# Grounding World Simulation Models in a Real-World Metropolis

> Seoul World Model generates realistic city-scale videos grounded in real-world locations by conditioning on street-view images with cross-temporal pairing and a virtual lookahead mechanism.

- **Source:** [arXiv](https://arxiv.org/abs/2603.15583)
- **Published:** 2026-03-18
- **Permalink:** https://picx.dev/p/9N6DpJ
- **Whiteboard:** https://picx.dev/p/9N6DpJ/image

## Summary

# Summary of "Grounding World Simulation Models in a Real-World Metropolis"

## Summary (Overview)
*   **Core Contribution:** Introduces **Seoul World Model (SWM)**, the first city-scale video world model that generates videos grounded in the actual geometry and appearance of a real city (Seoul), moving beyond purely imagined environments.
*   **Key Method:** Uses **retrieval-augmented generation**, conditioning an autoregressive video diffusion model on nearby street-view images to anchor the output to real-world locations.
*   **Main Innovations:**
    *   **Cross-temporal pairing** during training to disentangle persistent scene structure from transient objects (e.g., cars, pedestrians).
    *   A **Virtual Lookahead Sink** that dynamically retrieves a future street-view image to stabilize long-horizon generation and combat error accumulation.
    *   Complementary **geometric and semantic referencing** pathways to provide both spatial layout and appearance detail from retrieved images.
*   **Key Results:** SWM outperforms existing video world models in visual quality, camera motion adherence, and 3D structural fidelity on benchmarks from unseen cities (Busan, Ann Arbor), demonstrating successful cross-city generalization.
*   **Significance:** Opens a new direction for world simulation grounded in physically existing environments, with applications in urban planning, autonomous driving simulation, and location-based exploration.

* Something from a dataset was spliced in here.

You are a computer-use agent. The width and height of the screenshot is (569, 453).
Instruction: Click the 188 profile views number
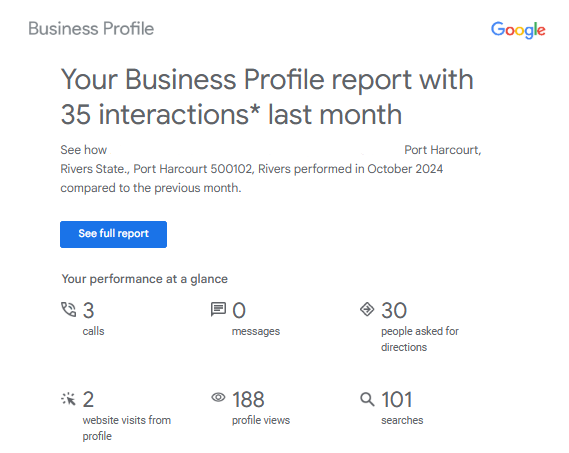(248, 399)
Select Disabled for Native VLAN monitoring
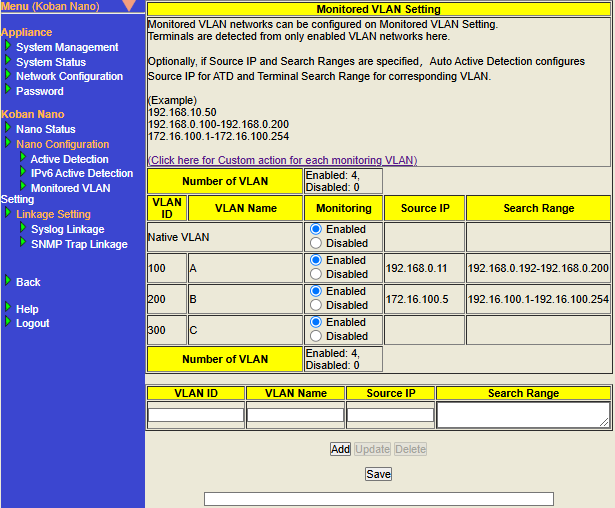Viewport: 615px width, 508px height. (x=317, y=243)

## Introduction and Theoretical Foundation
Traditional video world simulation models generate dynamic, interactive environments but operate entirely within *imagined* worlds. This paper poses a novel question: **What if a world model could simulate a city that actually exists?** The authors formalize this goal as **real-world grounded video world simulation**.

The core idea is to leverage the vast availability of geotagged street-view imagery as a scalable source of location-specific visual references. By conditioning a generative world model on these references, the model can be anchored to the real geometric layout and appearance of a specific location. This enables applications like navigating familiar streets, visualizing urban planning scenarios, or generating hypothetical events (e.g., "a massive wave") in a real city context.

The key challenge is that naively using street-view images for conditioning introduces problems: temporal misalignment (references show a different moment in time), limited/sparse trajectory data, and long-horizon error accumulation in autoregressive generation. SWM is designed to address these specific challenges.

## Methodology
SWM is built upon a pretrained autoregressive video Diffusion Transformer (DiT) [1, 33]. It generates video chunk-by-chunk, conditioned on a text prompt $P^{(i)}$, a target camera trajectory $C^{(i)} = \\{c_t\\}_{t=0}^{T-1}$, and self-generated history latents $Z_{hist}^{(i)}$.

### 1. Data Construction
*   **Real Street-View Dataset:** 440K images from Seoul. A key innovation is **cross-temporal pairing**: target video sequences and their conditioning reference images are captured at *different timestamps*. This forces the model to learn persistent scene structure, ignoring transient objects that differ between reference and target.
*   **Synthetic Dataset:** Created using CARLA [10] simulator to provide diverse camera trajectories (pedestrian, vehicle, free-camera) not well-covered by street-view data, improving model robustness.
*   **View Interpolation Pipeline:** Street-view images are spatially sparse. An **intermittent freeze-frame strategy** is proposed to synthesize coherent training videos from sparse keyframes, ensuring compatibility with the temporal compression of the 3D VAE.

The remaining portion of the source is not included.